- Provided text

# Ridgelines in bayesplot 1.5.0

At the end of March, Jonah Gabry and I released bayesplot 1.5.0. The major additions to the package were visualizations using ridgelines and a new plot for PIT diagnostics from LOO validation. I don’t know what that LOO PIT thing is yet, so I’ll talk about how ridgelines have been incorporated into bayesplot instead.

Ridgelines display the distributions of some variables—think of a series of bell curves—but allow the curves to vary in height or overlap each other. Several curves packed together look like a mountain ridge (hence the name). The canonical example of this visualization are the cold, austere lines from the cover of Joy Division’s Unknown Pleasures.

In this post, I briefly describe where ridgelines appear in the package now. At the end of the post, I show a more involved example of fitting a model and plotting results from it.

## Behind the scenes of mcmc_areas()

I’m going to start with a less obvious use of ridgelines. mcmc_areas() visualizes the posterior distribution of model parameters. It helps us see where the peak values are, and occasionally, whether there is more than one peak. By default, it will plot the complete range of the distribution, shade the middle 50% of the distribution, and draw a line at the median.

- Material supplied

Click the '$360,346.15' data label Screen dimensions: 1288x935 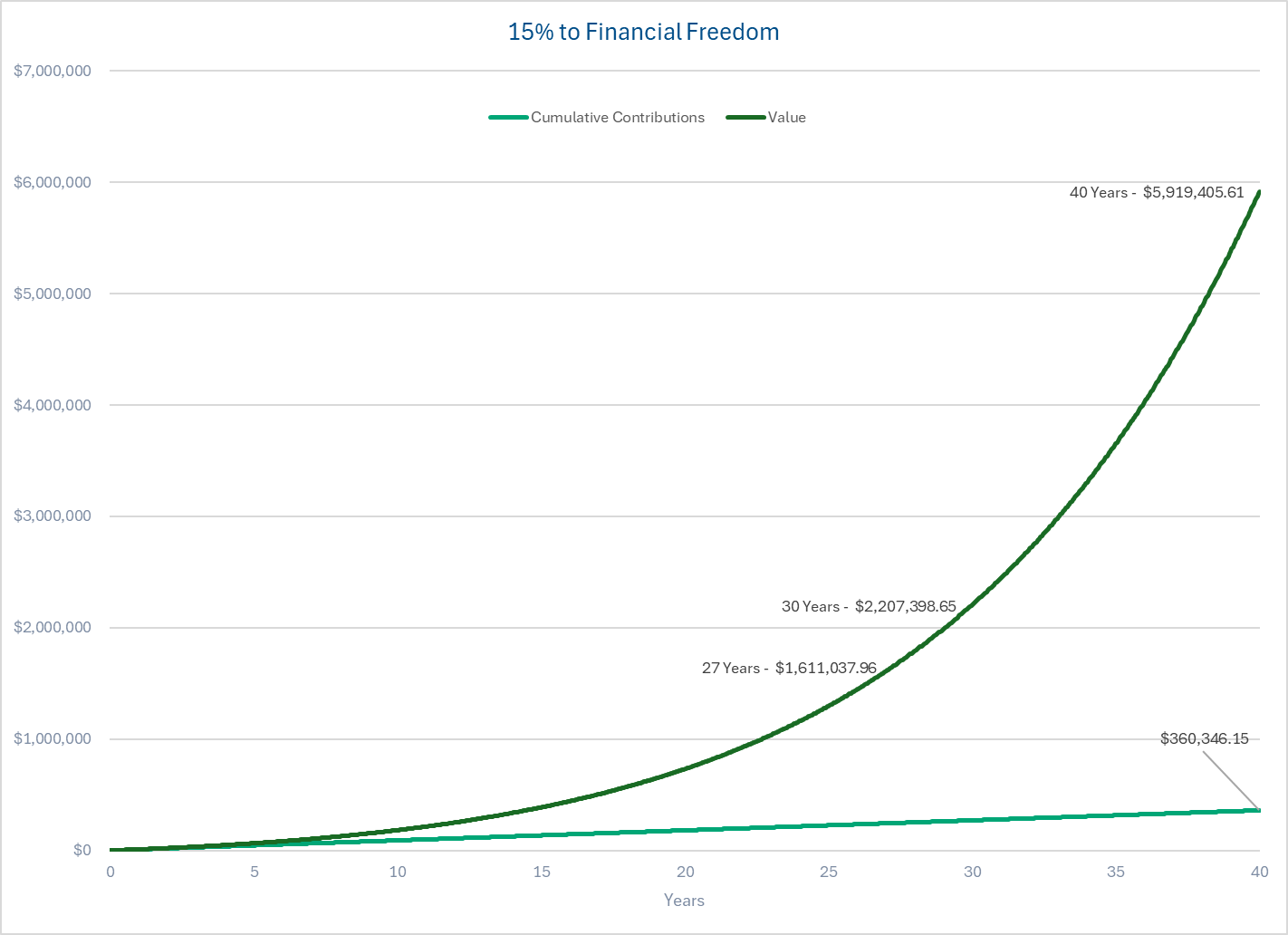coord(1204,739)
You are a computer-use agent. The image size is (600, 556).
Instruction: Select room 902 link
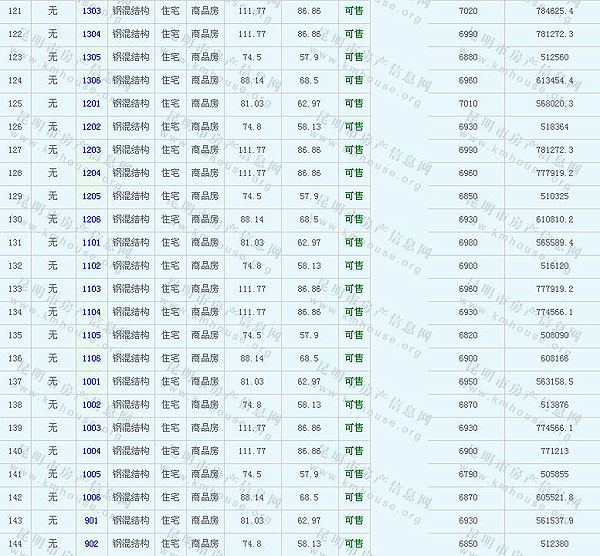click(91, 544)
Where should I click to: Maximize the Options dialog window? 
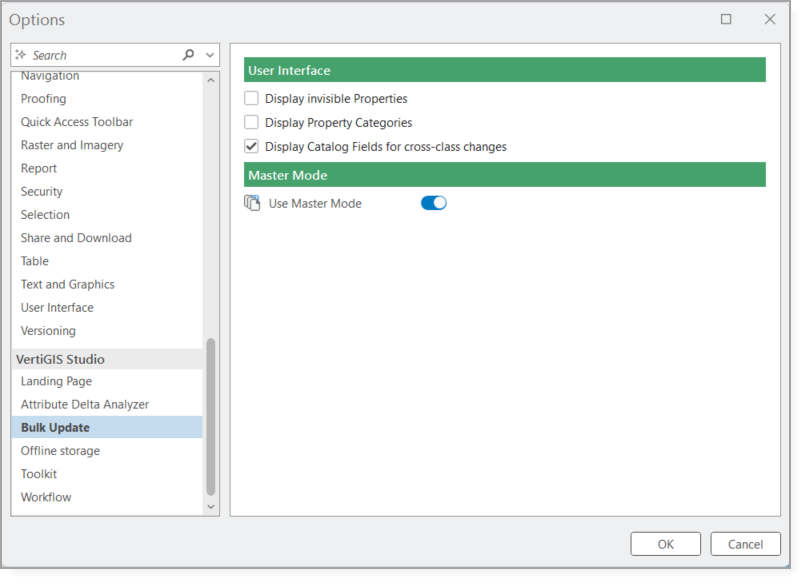click(x=726, y=19)
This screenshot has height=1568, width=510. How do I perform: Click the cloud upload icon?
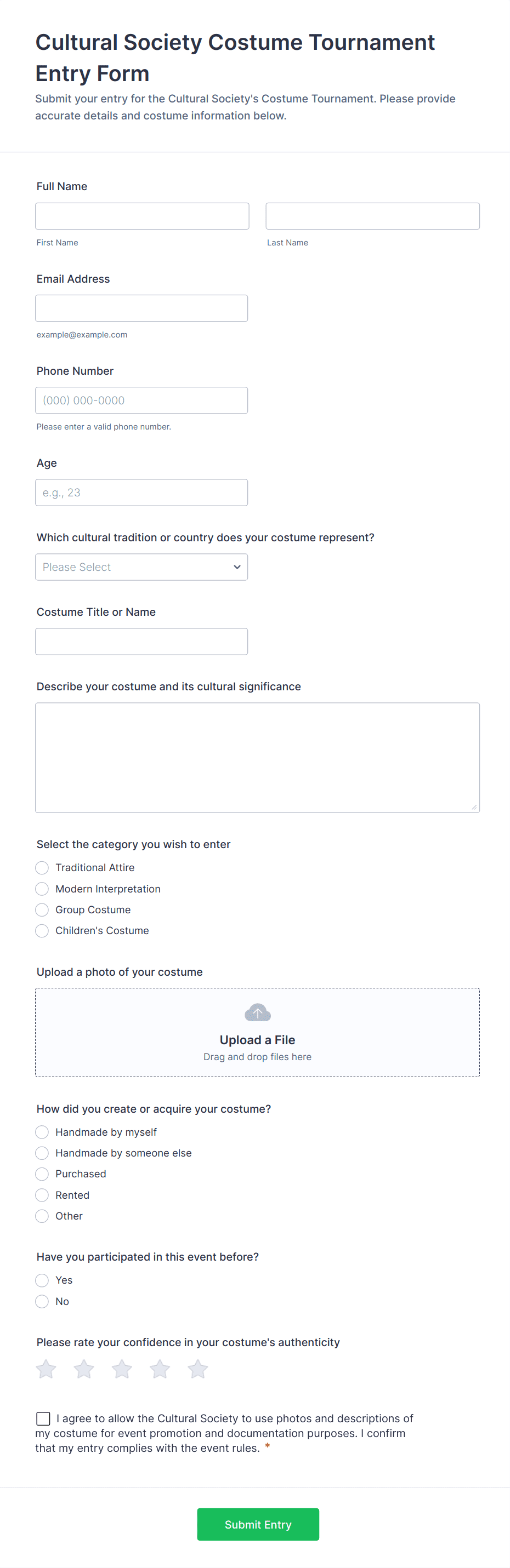tap(257, 1013)
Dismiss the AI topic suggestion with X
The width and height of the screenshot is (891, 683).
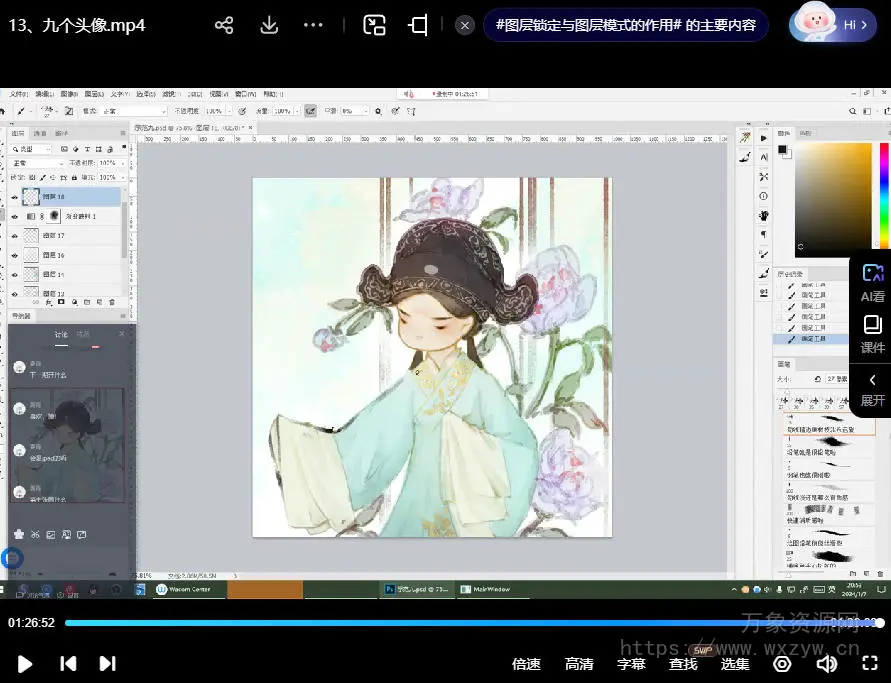(465, 25)
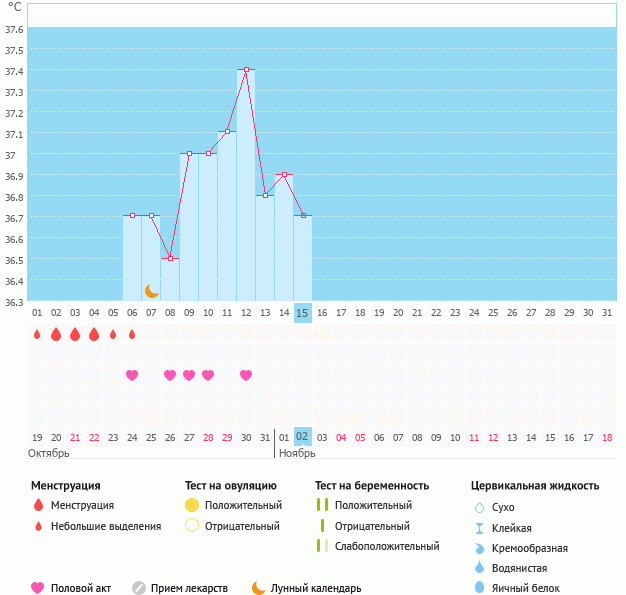
Task: Select the highlighted date 02 in November
Action: (303, 436)
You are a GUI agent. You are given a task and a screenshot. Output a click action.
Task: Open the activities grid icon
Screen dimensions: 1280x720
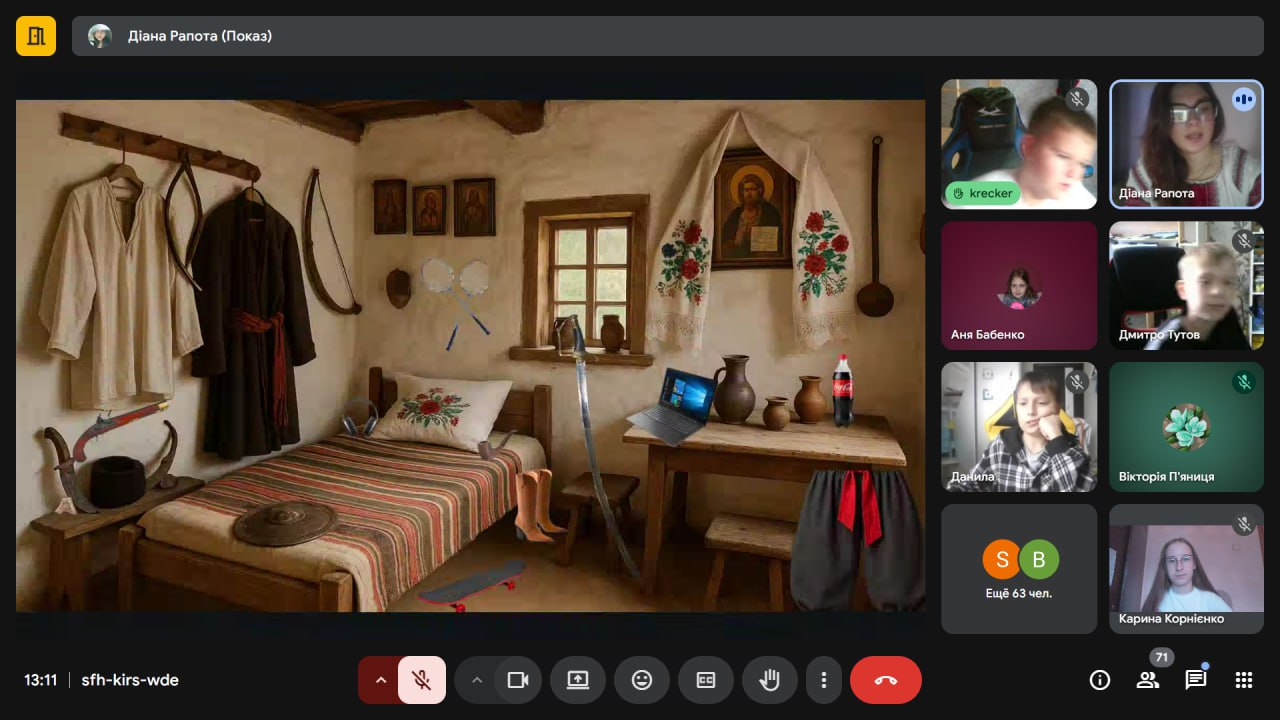tap(1244, 680)
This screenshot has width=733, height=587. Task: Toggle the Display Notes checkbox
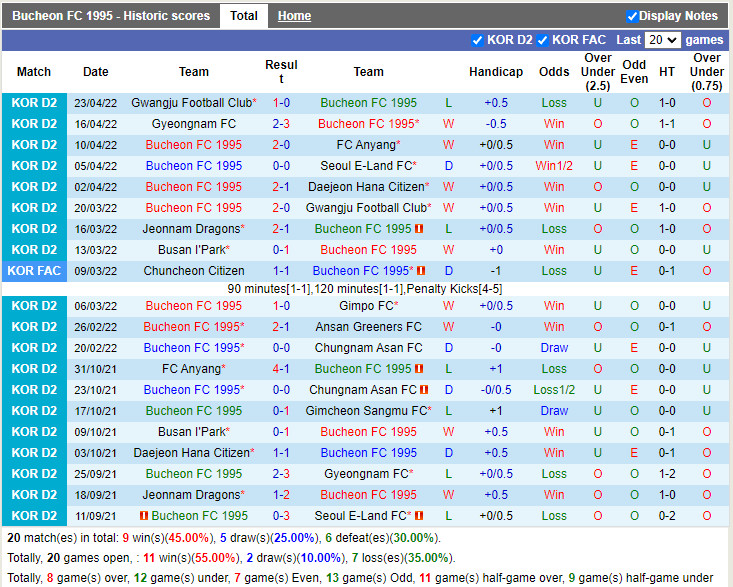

- Things to do
**a)** In the ridgelines post, what part of the distribution does mcmc_areas() shade by default?
**b)** According to the ridgelines post, why are ridgelines given that name?
Rely only on the ridgelines post when answering.

- Answers for the tasks
**a)** It shades the middle 50% of the distribution.

**b)** Several of the curves packed together look like a mountain ridge, which is where the name comes from.